In 2022, many began to feel the multi-faceted impacts of a pending recession. After seven interest rate increases by the Federal Reserve in 2022, many economists expect to see contraction in the U.S. economy this year. These measures are prompting many businesses to look for ways to fight inflation, while also trying to balance the ripple effects of such measures.
For business owners still trying to fill a large number of open jobs, this means looking for ways to find savings without the need to make job cuts or schedule layoffs. Other are cutting costs by ending leases, reducing suppliers, automating jobs and looking for cost-savings on software and components, according to the Wall Street Journal’s CFO Journal. Companies are also raising prices and investing in improved in-store technology to better navigate ongoing supply chain disruptions.
Measured Approach
While some large companies such as PepsiCo, Ford Motor Co. and Walmart announced job cuts in 2022, others are taking a more measured approach. Those harboring a mindset of the possibility of a short and shallow recession are proceeding carefully with longer-term investments. This includes the added expense of having to rehire staff if the economy recovers quickly.

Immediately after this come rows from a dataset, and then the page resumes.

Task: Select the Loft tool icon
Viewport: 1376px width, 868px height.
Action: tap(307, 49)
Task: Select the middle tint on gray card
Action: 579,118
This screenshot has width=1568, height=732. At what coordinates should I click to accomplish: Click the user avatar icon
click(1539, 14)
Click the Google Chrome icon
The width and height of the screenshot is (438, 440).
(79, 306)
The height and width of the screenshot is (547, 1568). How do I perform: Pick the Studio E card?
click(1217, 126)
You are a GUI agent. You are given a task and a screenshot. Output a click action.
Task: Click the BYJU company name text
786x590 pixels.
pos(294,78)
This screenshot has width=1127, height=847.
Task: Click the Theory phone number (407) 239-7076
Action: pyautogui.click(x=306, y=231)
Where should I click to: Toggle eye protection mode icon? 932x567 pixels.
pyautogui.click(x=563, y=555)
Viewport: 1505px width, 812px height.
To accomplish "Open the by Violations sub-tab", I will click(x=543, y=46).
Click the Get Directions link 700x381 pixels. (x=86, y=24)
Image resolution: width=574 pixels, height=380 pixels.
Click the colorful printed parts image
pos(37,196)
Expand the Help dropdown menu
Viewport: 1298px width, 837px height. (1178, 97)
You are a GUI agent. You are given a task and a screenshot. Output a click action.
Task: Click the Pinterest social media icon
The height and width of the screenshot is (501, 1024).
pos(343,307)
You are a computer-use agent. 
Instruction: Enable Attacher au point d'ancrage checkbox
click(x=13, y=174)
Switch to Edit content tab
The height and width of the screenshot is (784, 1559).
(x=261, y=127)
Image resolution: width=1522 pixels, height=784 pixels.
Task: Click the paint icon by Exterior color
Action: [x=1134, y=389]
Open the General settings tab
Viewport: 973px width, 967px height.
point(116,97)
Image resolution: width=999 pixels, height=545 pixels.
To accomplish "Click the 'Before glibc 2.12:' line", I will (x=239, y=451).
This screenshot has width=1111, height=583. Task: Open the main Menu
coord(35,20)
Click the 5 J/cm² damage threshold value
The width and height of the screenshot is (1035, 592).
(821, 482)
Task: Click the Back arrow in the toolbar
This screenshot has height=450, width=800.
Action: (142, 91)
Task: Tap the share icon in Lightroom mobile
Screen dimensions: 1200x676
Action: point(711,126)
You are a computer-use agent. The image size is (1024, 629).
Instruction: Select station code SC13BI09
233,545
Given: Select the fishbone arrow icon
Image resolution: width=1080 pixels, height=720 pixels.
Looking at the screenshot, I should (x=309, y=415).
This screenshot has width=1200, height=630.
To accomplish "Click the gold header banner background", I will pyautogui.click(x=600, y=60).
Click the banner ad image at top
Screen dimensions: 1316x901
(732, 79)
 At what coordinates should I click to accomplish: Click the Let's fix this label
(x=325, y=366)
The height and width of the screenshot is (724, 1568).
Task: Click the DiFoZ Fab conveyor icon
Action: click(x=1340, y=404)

Choosing such a long-term approach could prove very important considering the expense of finding and training a replacement worker could cost as much as two-thirds of an employee’s salary.
“Most CFOs are very reluctant to let staff go in what seems to probably be a pretty mild recession,” said Alexander Bant, chief of research for CFOs at Gartner, Inc., an advisory firm.
Those who are not yet ready or able to commit to more FTEs can also consider the use of temporary or contract workers. These individuals can provide an important stopgap when work threatens to overwhelm current capacity. The use of contract and temporary workers can also be a fantastic way to see if a worker might be a good fit for a full-time position, when and if the opportunity arises.